Os progressos na prevenção da extinção de espécies ameaçadas têm sido lentos.

Foram registradas mais de 60 000 espécies diferentes, das quais mais de 20 000 foram incluídas na Lista Vermelha de Espécies Ameaçadas da União Internacional para a Conservação da Natureza, e mais de 8 000 são avaliadas como globalmente ameaçadas. Mais de 1 400 espécies arbóreas são avaliadas como criticamente ameaçadas e em urgente necessidade de ação de conservação.

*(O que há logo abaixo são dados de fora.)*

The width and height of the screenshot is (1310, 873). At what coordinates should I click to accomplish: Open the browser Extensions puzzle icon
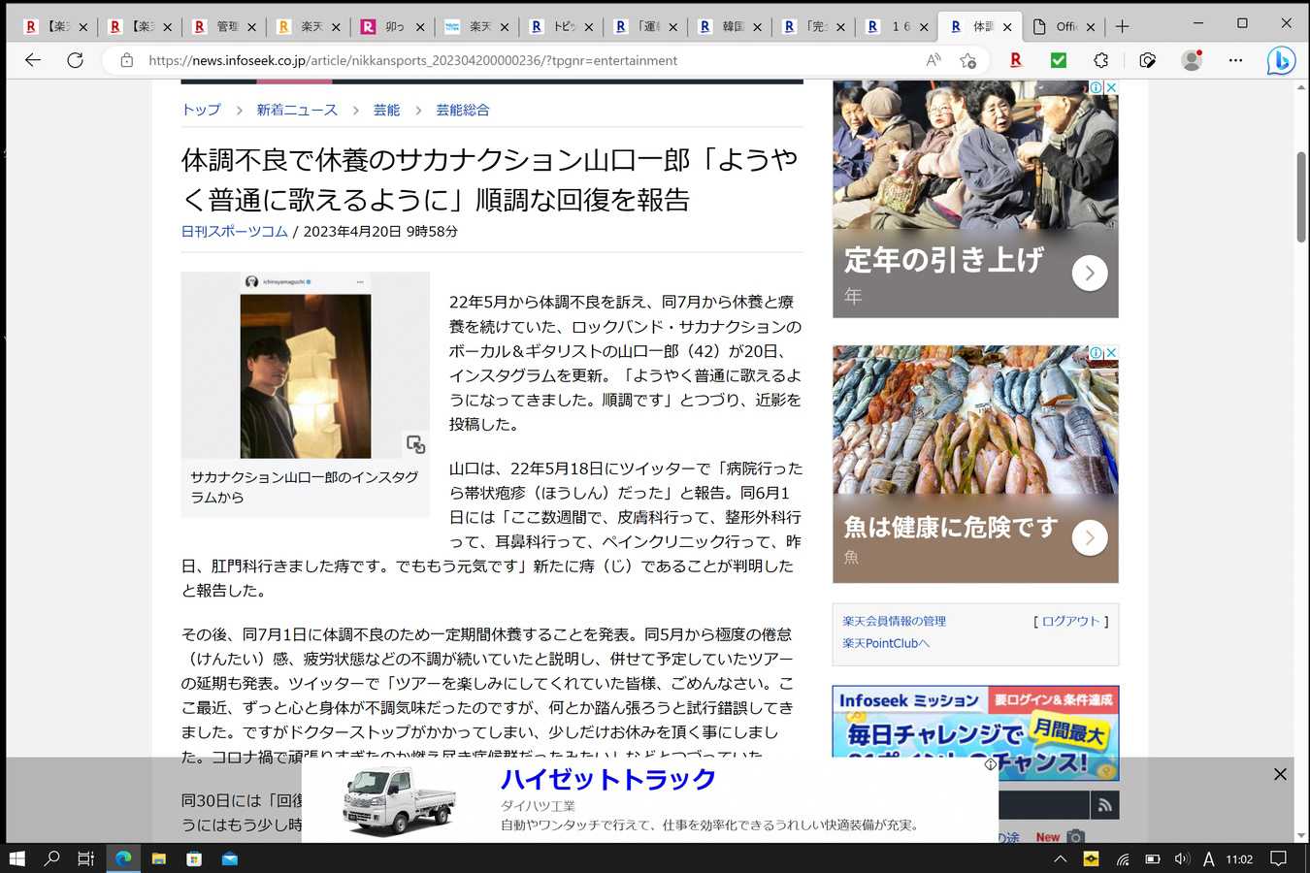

Para a ONU, o mundo precisa transformar os sistemas alimentares para "deter o desmatamento e a perda da biodiversidade". "Uma maior mudança transformadora é necessária na forma como produzimos e consumimos alimentos. Devemos nos afastar da situação atual em que a demanda por alimentos está resultando em práticas agrícolas inadequadas que impulsionar a conversão em larga escala das florestas para a produção agrícola e a perda da biodiversidade relacionada à floresta", defendeu.

"A adoção de práticas agroflorestais e de produção sustentável, o restabelecimento da produtividade de terras agrícolas degradadas, a adoção de dietas mais saudáveis e a redução da perda e desperdício de alimentos são ações que precisam ser ampliadas urgentemente", disse.

"O agronegócio deve cumprir seus compromissos com cadeias de commodities livres de desmatamento e as empresas que não assumiram compromissos de desmatamento zero devem fazê-lo. Os investidores em commodities devem adotar modelos de negócios que sejam ambiental e socialmente responsáveis", alertaram as entidades.

"Essas ações, em muitos casos, exigirão uma revisão das políticas atuais - em particular das políticas fiscais - e dos marcos regulatórios", completou.